MPs demand HBOS directors show remorse

THE FORMER directors of collapsed bank HBOS last night faced renewed calls to make a public show of remorse, following yesterday’s decision by ex-chief executive Sir James Crosby to surrender his knighthood and some of his pension.

Politicians from all major parties joined forces to call for similar action from Lord Stevenson, the former HBOS chairman, and Andy Hornby, another former chief executive.

Labour’s John Mann MP, a member of the Treasury Select Committee, said Crosby’s actions were those of “a banker who is prepared to say he got it wrong and wishes to make amends”.

Mann went on to say that other bankers should be willing to follow Crosby’s lead. He also suggested John Griffith-Jones, the chairman of the new Financial Conduct Authority regulator, should resign because he led the board of accountancy firm KPMG when it gave HBOS a clean bill of health shortly before it collapsed.

Former HBOS chief executive Hornby is now running gambling group Coral, who continue to insist he has their complete backing. But last night Lib Dem peer Lord Oakeshott demanded Hornby also give up a slice of his HBOS pension.

Meanwhile Lord Stevenson, whose peerage would be almost impossible to forcibly remove, is understood to be defending the honour on the basis that he received it long before HBOS collapsed.

Business secretary Vince Cable has already indicated that he wants to ban the former directors from holding regulated roles in financial services, even though none of them have indicated any desire to take up such a position.

An investigation by the now-defunct Financial Services Authority last year fined former HBOS director Peter Cummings £500,000 and banned him from the City for life, although it declined to penalise other directors.

Crosby’s apology also turned attention to other high-profile executives whose careers and honours have survived involvement in the banking crisis. Until yesterday Fred Goodwin, the former RBS chief executive, was the only banker to have lost a knighthood as a result of the crisis.


Sir James Crosby, who yesterday declared his intention to hand back his knighthood following a damning report into his time at the helm of HBOS, was chief executive of the bank for most of its brief existence.

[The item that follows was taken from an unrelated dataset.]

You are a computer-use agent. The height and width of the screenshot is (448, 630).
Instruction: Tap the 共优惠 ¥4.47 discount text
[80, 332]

He was appointed chief executive of the Halifax in 1999, just two years after the former building society had decided to demutualise with an enormous float on the London Stock Exchange. Incredibly ambitious, Crosby pursued a fast-growth strategy and in 2001 masterminded the merger of the Yorkshire-headquartered mortgage specialist with the venerable Bank of Scotland, a financial institution so old that it predated the existence of the United Kingdom.

This deal would turn out to be a disastrous, although there was little immediate cause for concern as the business kept growing.

In 2004 Crosby was controversially rewarded with a position on the board of the Financial Services Authority, even though he was still running HBOS at the time. Three years later, after handing control of HBOS to Andy Hornby, he became deputy chairman of the City regulator but was eventually forced to resign in 2009.

A friend of former PM Gordon Brown, he gained his knighthood in 2006 and currently lives near Harrogate in North Yorkshire.